- [Список заданий]
- 1) Перечислите все города, упомянутые в интервью с Евгенией Сугак.
- 2) Допишите продолжение интервью с Евгенией Сугак, начиная сразу после последней приведенной в нем реплики.

- [Текст для чтения]
☆ ☆ ☆

«От образа тусовщицы я не отмоюсь». Откровенный разговор с Евгенией Сугак о личном, текстах для Колесниковой и проклятии белорусских медиа
У автора ютуб-проектов «Мне тоже не нравится» и «Часики тикают» Евгении Сугак богатое медийное прошлое. В интервью «Нашай Ніве» журналистка рассказала о своем приходе в медийную сферу, а также об имидже тусовщицы, текстах для Колесниковой и Тихановской, известной фразе «долбить-долбить-долбить», настроениях бабариканцев и жизни напротив КГБ.

«Наша Ніва»: Сейчас ты живешь на два города — Варшаву и Берлин. Чем было обосновано такое решение, при котором приходится мотаться туда-сюда? Чего нет в одном городе, но есть в другом, и наоборот?
Евгения Сугак: Вообще Варшава — классный, удобный город. Из-за невозможности вернуться домой я воспринимаю Варшаву немного как дом. Но в какой-то момент я поняла, что мне в ней не хватает вдохновения. За поворотом меня не ждет новая информация. Когда-то у меня было такое в Минске, конечно, говорила до 2020 года.
«НН»: Слышали мнение, что Жене Сугак не хватает тусовок. Это правда?
ЕС: Мне кажется, от образа тусовщицы я уже не отмоюсь, даже если пойду работать в библиотеку и брошу пить. В какой-то момент люди меня так и воспринимали, потому что был период в Минске, когда большинство фотографий в моем инстаграме были с бокалом в руках. Можно сказать, я была человеком со встроенным в одну руку бокалом, а в другую — телефоном, с которого я следила за работой.
На самом деле, в том же Берлине я сейчас тусуюсь очень мало. Но когда говорят о Берлине, у части молодежной публики всегда возникает ассоциация с клубами, техносценой, супернасыщенными пати (вечеринками. — НН). Для меня же гораздо важнее вдохновение, которое я получаю от города. Я могу выйти вечером выгуливать собаку, и вокруг привычная улица, и погода может быть так себе, но я сверну за угол и увижу, как свет падает на дом, а мимо проходят интересно одетые, свободные, необычные люди — для меня вот это уже может стать вдохновением.
«НН»: А куда делась тусовщица? Какие-то привычки все же остались?
ЕС: Я не скажу, что все полностью изменилось, потому что, например, я пью алкоголь (так можно говорить в современном мире? Может, это уже табу?). Признаюсь, с годами ты уже не можешь позволить себе выпить столько же, как раньше. Долгое время мне говорили, что я вампир и ведьма, и на мне ничего не сказывается. Это действительно так было какое-то время, но оно прошло.
Сейчас у меня в целом приоритет в сторону более осознанного отношения к своему телу и мышлению, к тому, что со мной происходит. Эмиграция и смерть матери отразились на моем ментальном здоровье, поэтому, скажем так: чем больше стараешься держать себя в каких-то здоровых, приятных состояниях, тем лучше это сказывается и на психике.

☆ ☆ ☆

- [Исходные данные]
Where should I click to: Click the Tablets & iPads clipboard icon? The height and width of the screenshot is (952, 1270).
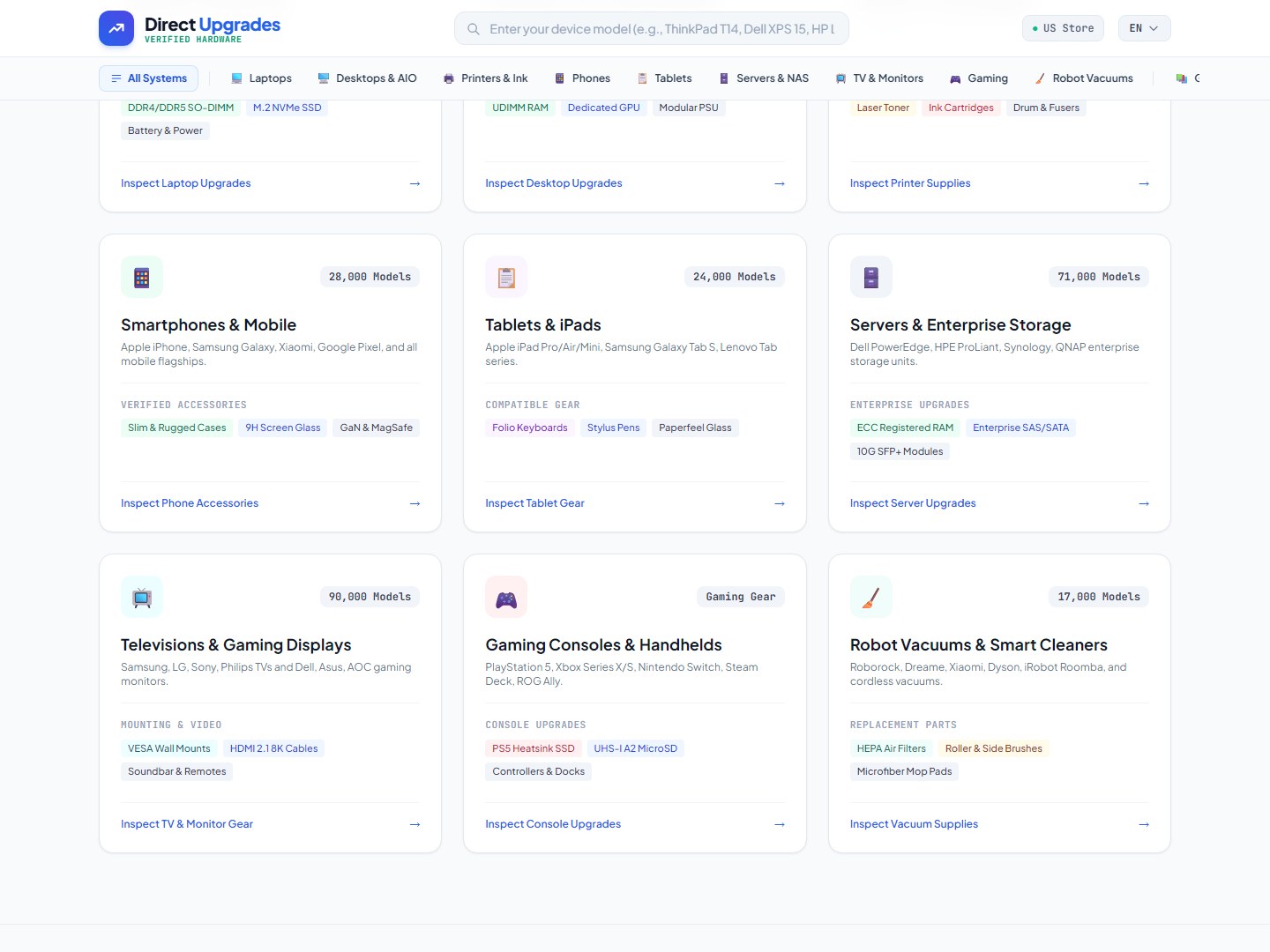pos(506,278)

☆ ☆ ☆

- [Ответы к заданиям]
- 1) Варшава, Берлин, Минск

- 2)
Еще на мой образ жизни влияет прозаическая причина: там, где я живу сейчас, у меня уже нет того количества друзей, которое было в Минске.
«НН»: Раньше тебя в первую очередь представляли как главного редактора The Village Беларусь. С момента, когда проект официально прекратил существование, как ты себя презентуешь? Как ведущую ютуб-шоу?
ЕС: Если говорить о профессиональной деятельности, то я всегда называю себя в первую очередь журналисткой. И да, говорю, что я автор и ведущая общественно-политических проектов на ютубе — «Часики тикают» и «Мне тоже не нравится». Дальше все зависит от ситуации. В некоторых сферах своей работы я бываю ментором, в других — лектором или специалистом по коммуникациям. Эти дополнительные роли добавляются, но на первом месте всегда журналистка.
«Несколько лет назад я хотела все бросить»
«НН»: Многие независимые проекты и медиа сейчас столкнулись с сокращением или приостановкой финансирования. Тебя это не затронуло?
ЕС: Пока меня это не затронуло. Но это не значит, что так и останется, с учетом того, как все быстро меняется каждый день, тут я не чувствую себя в особо привилегированном положении.
Еще пару лет назад я вообще хотела все бросить, потому что работа в белорусских медиа начала утомлять постоянной борьбой за выживание. За то, что ты на постоянной основе должен находиться в поисках либо денег, либо чего-то еще. И это история не только о периоде после 2020 года. В Минске крупные издания жили хорошо, а у более нишевых периодически вставал вопрос о существовании. И вот эта ежегодная изматывающая борьба в конечном счете начинает тебя убивать.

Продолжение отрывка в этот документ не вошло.